:: Stored records ::
· · · · · · ·

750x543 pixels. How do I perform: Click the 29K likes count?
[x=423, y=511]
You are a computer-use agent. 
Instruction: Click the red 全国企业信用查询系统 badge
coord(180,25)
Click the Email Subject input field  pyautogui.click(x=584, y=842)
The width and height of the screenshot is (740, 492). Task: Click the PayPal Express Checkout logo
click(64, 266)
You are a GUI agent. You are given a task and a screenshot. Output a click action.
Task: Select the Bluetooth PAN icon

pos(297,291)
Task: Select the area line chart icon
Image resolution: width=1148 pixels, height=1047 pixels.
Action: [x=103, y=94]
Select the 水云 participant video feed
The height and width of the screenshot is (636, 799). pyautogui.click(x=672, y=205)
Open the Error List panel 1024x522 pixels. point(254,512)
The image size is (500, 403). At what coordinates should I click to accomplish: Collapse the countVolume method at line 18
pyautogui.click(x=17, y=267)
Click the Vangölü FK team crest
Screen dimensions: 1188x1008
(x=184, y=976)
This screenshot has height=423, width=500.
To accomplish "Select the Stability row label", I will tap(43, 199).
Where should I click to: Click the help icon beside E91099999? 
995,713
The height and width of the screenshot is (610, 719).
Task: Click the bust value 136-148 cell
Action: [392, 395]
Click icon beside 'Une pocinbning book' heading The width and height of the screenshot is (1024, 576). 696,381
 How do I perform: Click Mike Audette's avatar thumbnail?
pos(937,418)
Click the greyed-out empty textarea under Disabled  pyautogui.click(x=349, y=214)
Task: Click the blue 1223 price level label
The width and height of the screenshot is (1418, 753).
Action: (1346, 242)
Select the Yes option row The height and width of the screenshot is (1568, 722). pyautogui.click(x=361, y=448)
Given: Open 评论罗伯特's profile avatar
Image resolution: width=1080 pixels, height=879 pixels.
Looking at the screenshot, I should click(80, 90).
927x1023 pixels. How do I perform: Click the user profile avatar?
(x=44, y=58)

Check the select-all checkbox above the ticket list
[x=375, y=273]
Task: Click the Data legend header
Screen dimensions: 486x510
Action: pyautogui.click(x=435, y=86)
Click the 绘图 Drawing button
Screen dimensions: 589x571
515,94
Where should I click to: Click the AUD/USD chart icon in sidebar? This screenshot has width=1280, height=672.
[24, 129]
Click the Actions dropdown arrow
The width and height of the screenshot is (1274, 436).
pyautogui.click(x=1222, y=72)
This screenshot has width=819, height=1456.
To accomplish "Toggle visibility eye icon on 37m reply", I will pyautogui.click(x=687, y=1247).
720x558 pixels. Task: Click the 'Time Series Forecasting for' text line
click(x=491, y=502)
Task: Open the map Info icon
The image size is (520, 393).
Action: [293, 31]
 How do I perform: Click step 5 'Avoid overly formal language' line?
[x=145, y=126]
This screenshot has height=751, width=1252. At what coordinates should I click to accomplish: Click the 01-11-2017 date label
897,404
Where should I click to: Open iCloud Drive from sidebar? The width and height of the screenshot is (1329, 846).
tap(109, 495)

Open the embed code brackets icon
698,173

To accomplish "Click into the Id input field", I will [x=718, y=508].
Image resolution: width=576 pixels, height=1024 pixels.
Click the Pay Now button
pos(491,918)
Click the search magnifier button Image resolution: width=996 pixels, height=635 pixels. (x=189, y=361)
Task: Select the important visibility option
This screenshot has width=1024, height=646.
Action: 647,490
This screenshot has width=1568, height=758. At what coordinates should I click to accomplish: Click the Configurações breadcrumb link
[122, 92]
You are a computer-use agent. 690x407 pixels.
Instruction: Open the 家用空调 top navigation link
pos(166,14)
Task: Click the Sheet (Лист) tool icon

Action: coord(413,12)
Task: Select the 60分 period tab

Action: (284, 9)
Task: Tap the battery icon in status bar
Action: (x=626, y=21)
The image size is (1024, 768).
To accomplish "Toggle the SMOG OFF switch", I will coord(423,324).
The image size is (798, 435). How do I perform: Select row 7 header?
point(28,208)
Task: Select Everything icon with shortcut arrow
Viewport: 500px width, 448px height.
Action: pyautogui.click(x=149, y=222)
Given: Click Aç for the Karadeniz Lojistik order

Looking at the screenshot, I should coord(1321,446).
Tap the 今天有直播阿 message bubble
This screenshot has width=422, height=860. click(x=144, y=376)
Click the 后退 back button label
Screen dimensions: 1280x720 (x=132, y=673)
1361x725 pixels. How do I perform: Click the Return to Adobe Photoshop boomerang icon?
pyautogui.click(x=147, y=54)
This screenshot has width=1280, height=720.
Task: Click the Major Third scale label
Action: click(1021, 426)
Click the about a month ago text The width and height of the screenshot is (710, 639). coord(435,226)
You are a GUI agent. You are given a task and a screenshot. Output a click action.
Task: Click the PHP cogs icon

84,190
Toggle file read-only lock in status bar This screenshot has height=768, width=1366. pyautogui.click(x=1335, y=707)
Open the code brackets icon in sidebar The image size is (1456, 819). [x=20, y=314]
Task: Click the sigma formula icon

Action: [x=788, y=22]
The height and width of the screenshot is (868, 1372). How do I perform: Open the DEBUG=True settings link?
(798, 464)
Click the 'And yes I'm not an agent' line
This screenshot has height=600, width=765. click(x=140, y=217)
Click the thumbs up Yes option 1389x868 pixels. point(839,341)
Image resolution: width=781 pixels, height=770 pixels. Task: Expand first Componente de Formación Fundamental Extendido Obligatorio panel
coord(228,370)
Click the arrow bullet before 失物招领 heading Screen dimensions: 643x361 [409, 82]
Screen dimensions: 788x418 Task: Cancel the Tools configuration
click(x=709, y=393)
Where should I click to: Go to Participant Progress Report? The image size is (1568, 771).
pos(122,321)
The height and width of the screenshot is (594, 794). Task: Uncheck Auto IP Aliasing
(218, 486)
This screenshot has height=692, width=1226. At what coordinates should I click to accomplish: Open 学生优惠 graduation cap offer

· · · · · · ·

:: ACTIVITY ::
Starting with the first line above and ending with the line that holds "Click the Email", restate each line word for word and add nothing else.

:: SOLVED EXERCISE ::
750x543 pixels. How do I perform: Click the 29K likes count?
[x=423, y=511]
You are a computer-use agent. 
Instruction: Click the red 全国企业信用查询系统 badge
coord(180,25)
Click the Email Subject input field  pyautogui.click(x=584, y=842)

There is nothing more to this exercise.